Igartua and her younger sister grew up in foster care after her father was sent to prison. She moved from house to house – “Of course, it was somebody else’s roof, so it was never home” – for seven years before coming to IUPUI.

At the age of 6, Hollenback and her brother moved in with an aunt after their mother passed away. Hollenback’s childhood was relatively more stable, and she graduated from high school a year early with academic honors after taking additional classes online.

The students’ experiences are clearly different yet also very similar. Each has unique obstacles to thriving at IUPUI and beyond. For example, Igartua considers herself fiercely independent already, making certain aspects of her transition to college easy but making it hard to lean on others. Hollenback, however, wishes she were more independent and welcomes a group environment. The ability to serve such diverse backgrounds is part of the program’s effectiveness.

“It’s a lot to get here, to get into college,” said Igartua, who is planning to major in criminal justice. “But once you’re accepted into the program, it’s worth it. It has helped me learn. My cousin had died, and I was going through depression, and it helped me. Now I look at things from a different perspective. The things that we do in class, little activities like being mindful, that helps you.”
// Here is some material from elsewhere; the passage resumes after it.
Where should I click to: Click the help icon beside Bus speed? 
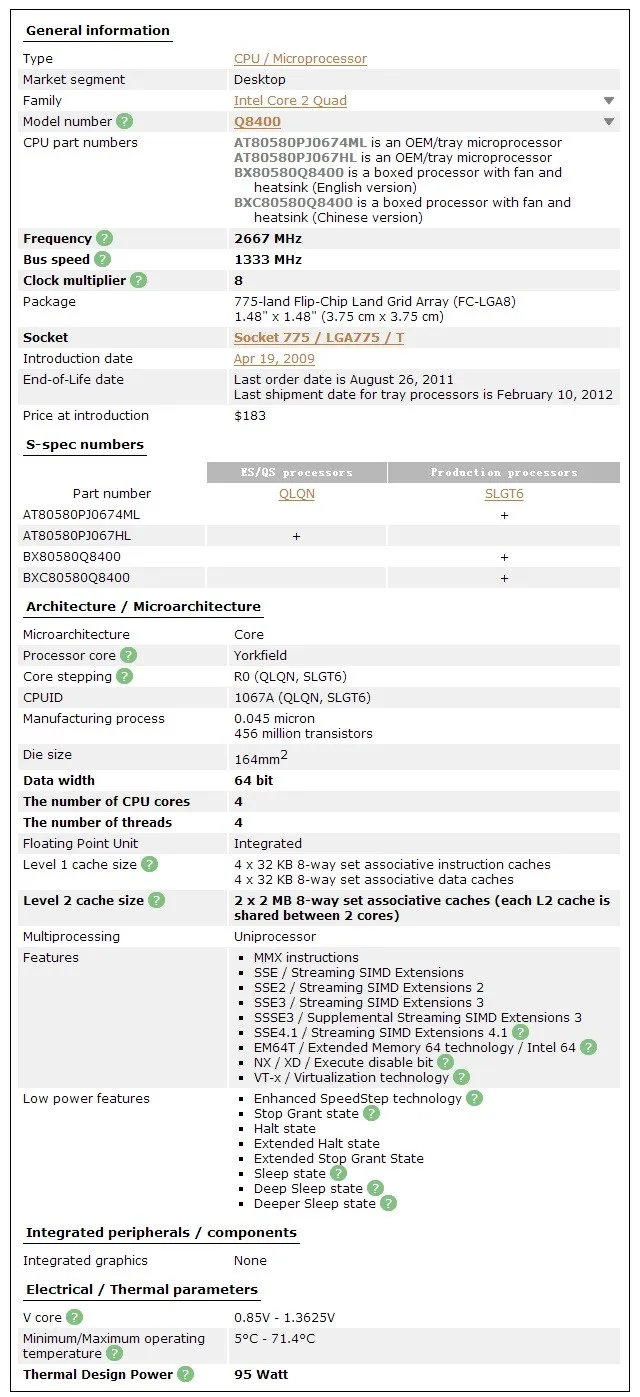click(x=102, y=259)
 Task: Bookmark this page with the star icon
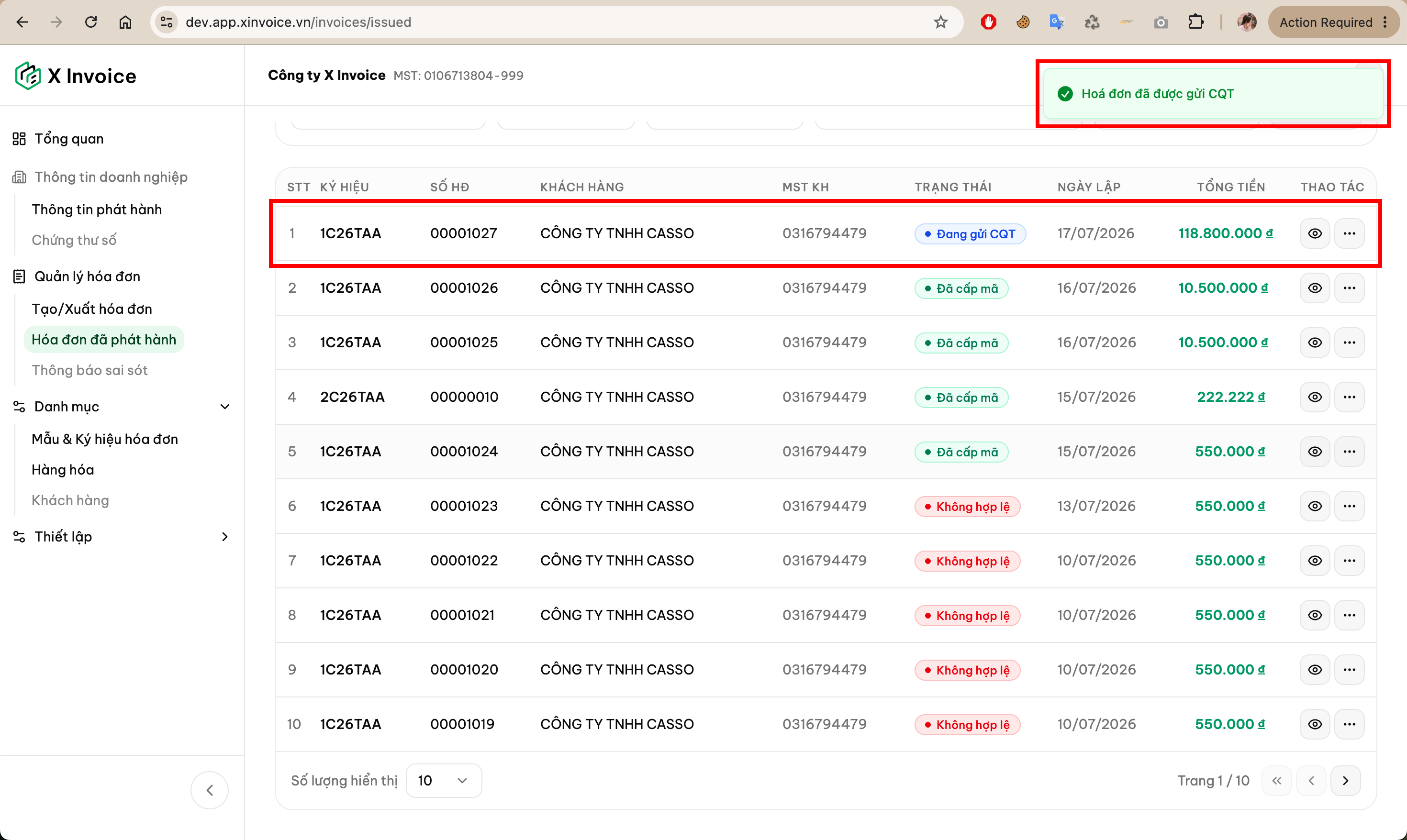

Two female students stand in the woods, preparing to do service work on a trail.
Members of the Fostering Success program like Kyla Hollenback, right, often participate in field trips that allow them to meet students with similar backgrounds and to build valuable real-life skills.Photo courtesy Fostering Success

According to Hollenback, an English major with plans to attend graduate school to be a physician assistant, “The biggest challenge is being by myself, I think. I’m adjusting pretty well, but I’m not as independent as I would like to be. I can’t drive. I’m trying to do that now, and I don’t think I’m going to be able to learn to drive in Indy, so that’s challenging. 

“I don’t have any family here. I know one or two people in Indy. My brother is an hour away, and we were really close growing up.”

What Hollenback might lack in traditional family, she has started to make up for through Fostering Success.

“The mentoring definitely helps. The first time I filled out my FAFSA, I didn’t know what was going on, and I had a bunch of complications that took three months to get all worked out. I’m so terrified to do it again. But I was like, ‘Michael, I really need your help,’” she said, referring to Kendall, the program’s coordinator. “It provides a sense of security. If I’m totally lost, I’m always going to have that group of people to go to. Michael’s there, my advisor’s there, our peer mentors. If you need somebody to talk to, they’re there. It’s like a little family.”

Igartua agrees. “The best part about being in the program is that they don’t look at you for what you’ve been through. They look at you for where you’re going to go.”